The parsha continues to discuss the laws of the Nazarite. A Nazarite, or nazir, is a person who takes it upon himself and vows to refrain from the following for a thirty day period:
1. Drinking wine, or eating anything derived from grapes.
2. Shearing of the hair.
3. Being in contact with the dead.
A person volunteers to become nazir for the following reasons:
1. When a person drinks wine, his mental clarity diminishes; thereby, he may behave immorally and may not make proper judgments. By abstaining from wine, a person will also abstain from being in situations where wine will be present, such as parties, etc., by isolating oneself, one can become more introspective about oneself, gaining insight about one’s deeds and where one can find room to improve.

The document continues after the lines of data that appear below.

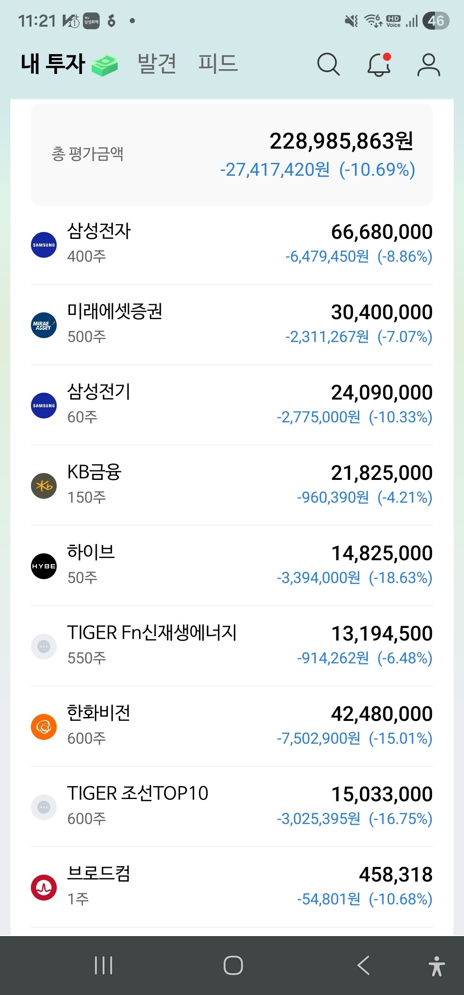This screenshot has width=464, height=995.
Task: Tap the accessibility figure icon
Action: [437, 966]
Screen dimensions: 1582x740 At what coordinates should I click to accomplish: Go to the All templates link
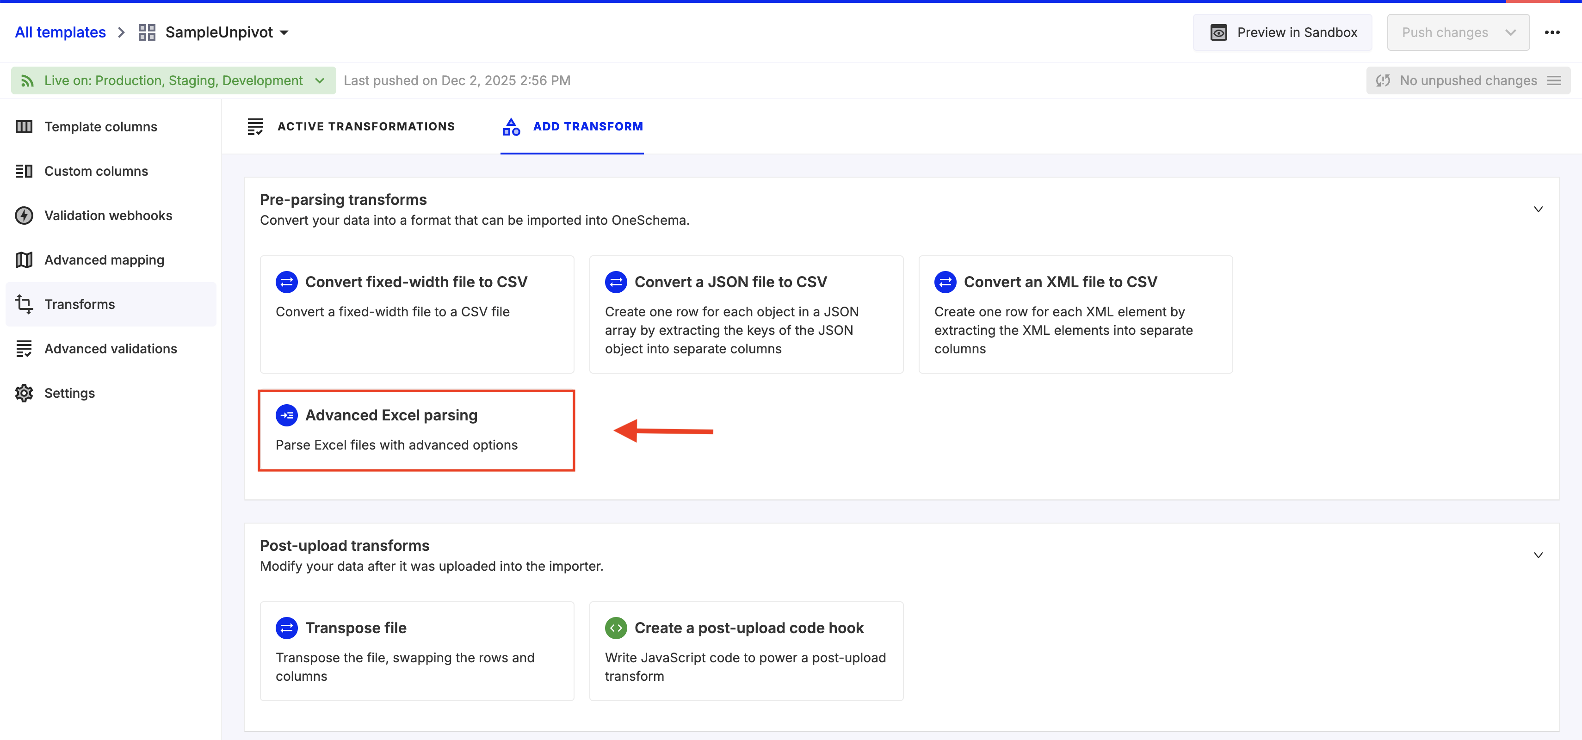pos(60,33)
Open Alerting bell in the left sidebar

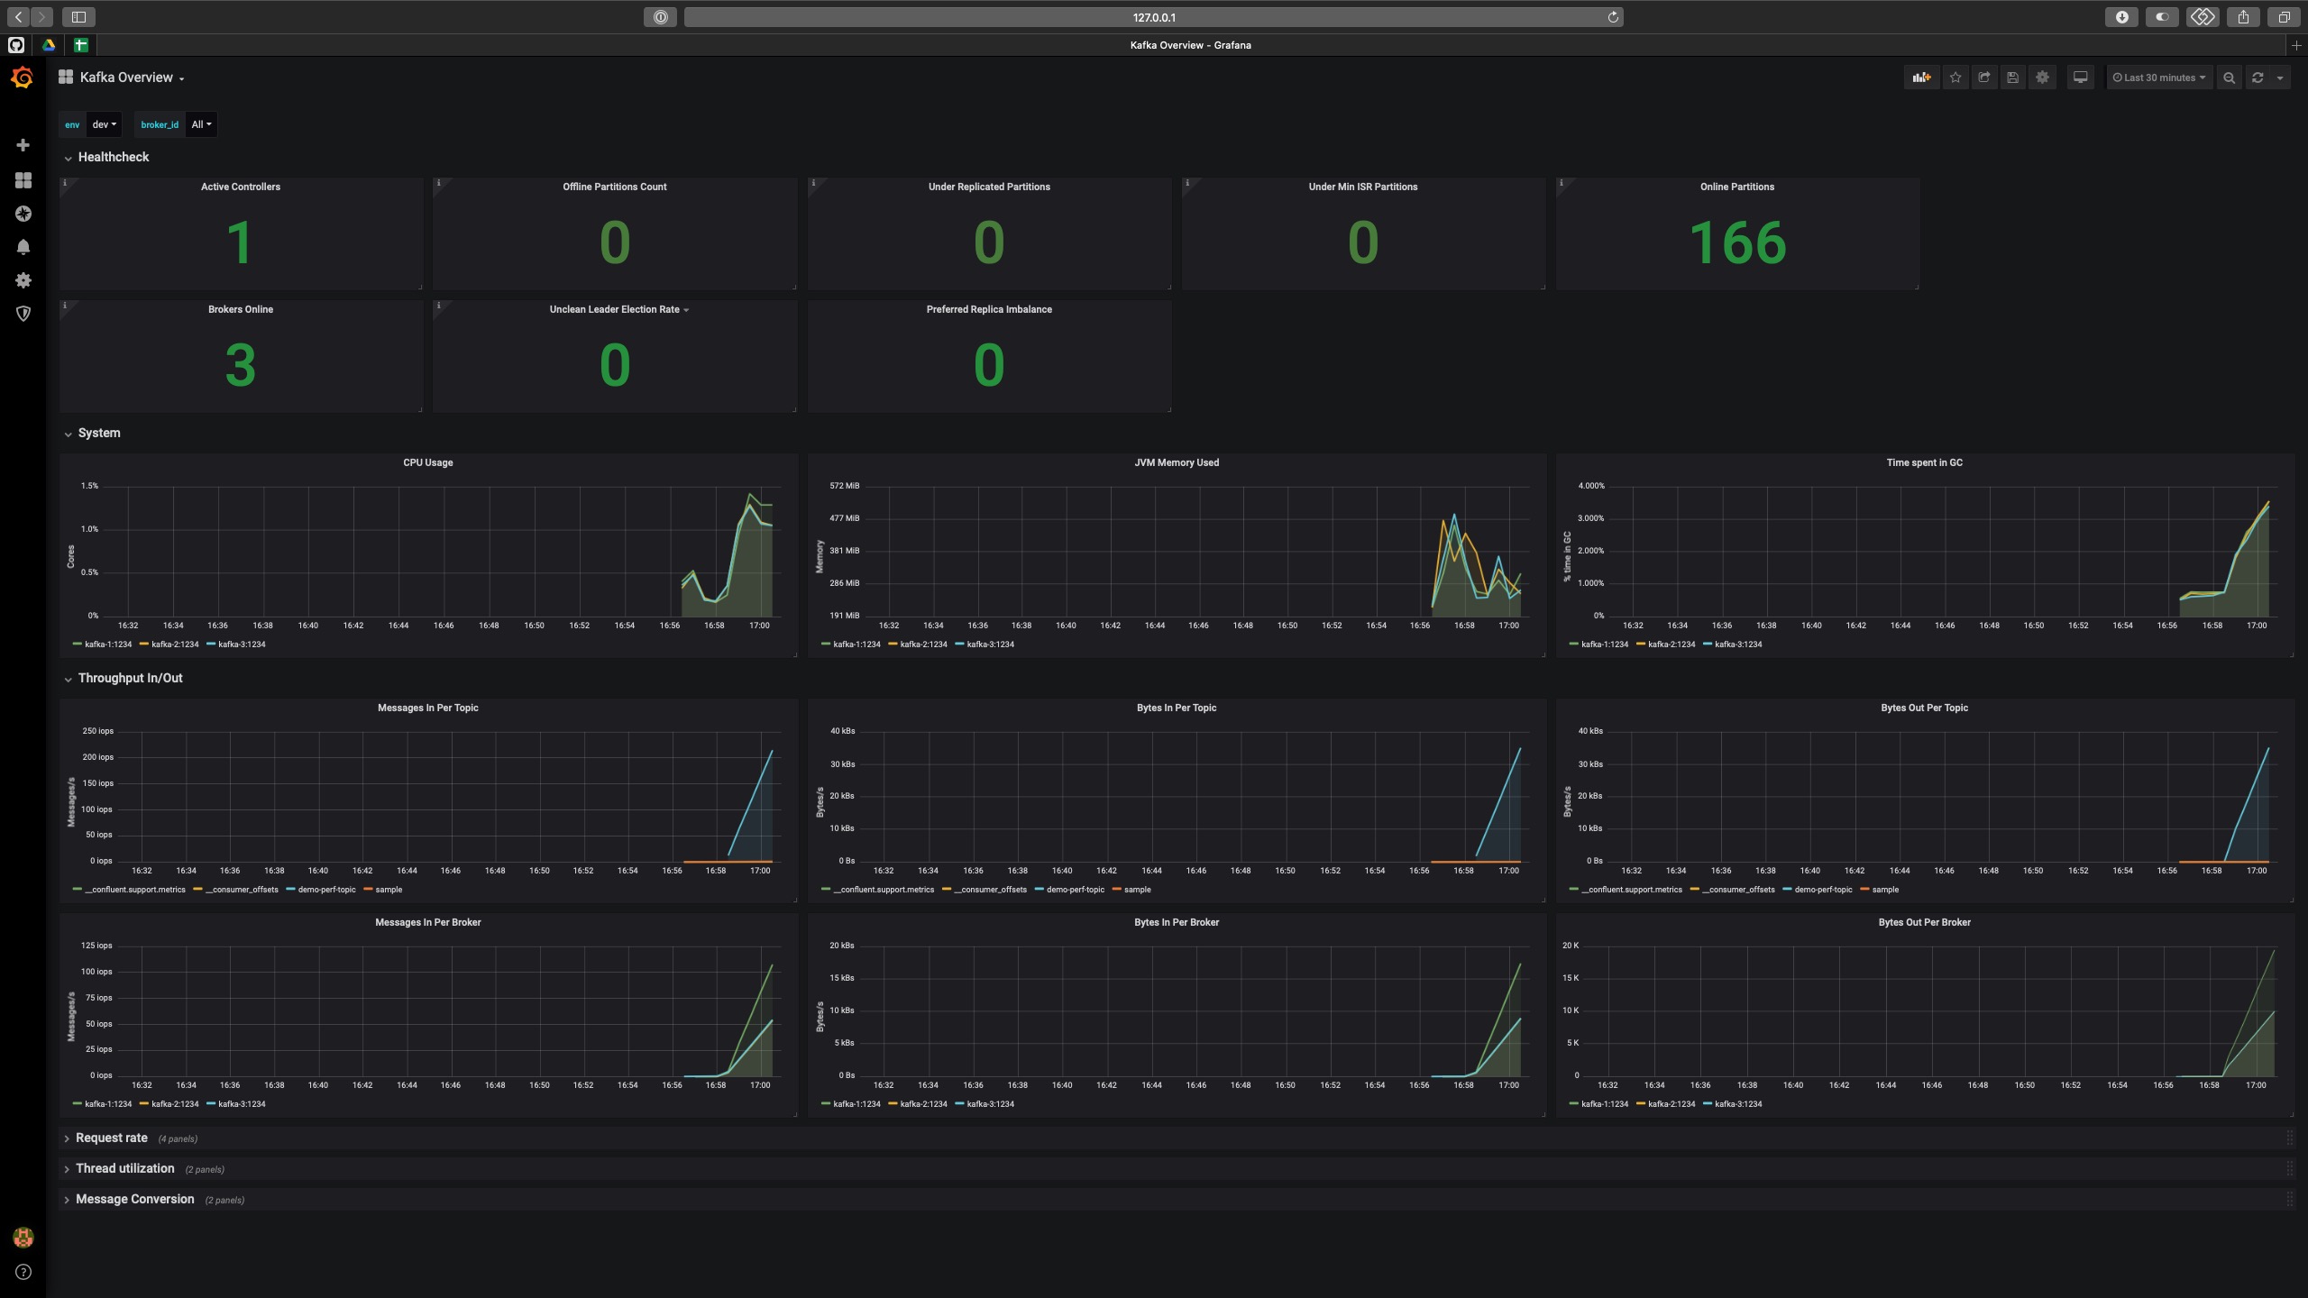click(23, 247)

2. The nazir refrains from shearing his hair, because when a person cuts his hair, he looks refined and handsome. However, when the nazir lets his hair grow for thirty days, he must then shave all his hair; thereafter, he banishes any thoughts of vanity and of beautifying himself. The essence behind this is to steer him away from focusing on his external desires.
3. A nazir may not touch a dead body because during this thirty-day period, he is rewarded additional levels of kedusha, similar to that of the kohen gadol-high priest. Similarly, just as the kohen gadol is forbidden to be in contact with a dead body, even for a close relative, the nazir is also forbidden to be in contact with a dead body because of his high levels of kedusha.
By taking the voluntary vow and becoming a nazir, a person is abstaining from many of the pleasures that Hashem commands us to partake on. Becoming a nazir is not advisable; however, if a person believes that significant self-improvement will be made, from abstaining from the worldly pleasures of wine and looking handsome, he may take the vow of abstinence.
Of course those of us who want to undergo the process of self-reflection and self-improvement don’t have to go so far as to refrain from shaving and drinking, but this should be a call for action for all of us to initiate some kind of change.
The nazirs want to connect to Hashem and improve themselves so badly that they are willingly refraining from certain pleasures. This should shed some light to get us to change our ways, as much as possible. Although we may not be willing to give up our wine or beauty habits, we can look to improve our lives in other ways, such as lending a helping hand around the house more often, saying our brachot- prayers- with a little more concentration, being friendlier to our neighbors, etc. Everyone is working on developing different character traits but the first step is recognizing that personal growth is necessary, and then Hashem will give us the answers and tools we need for how to change.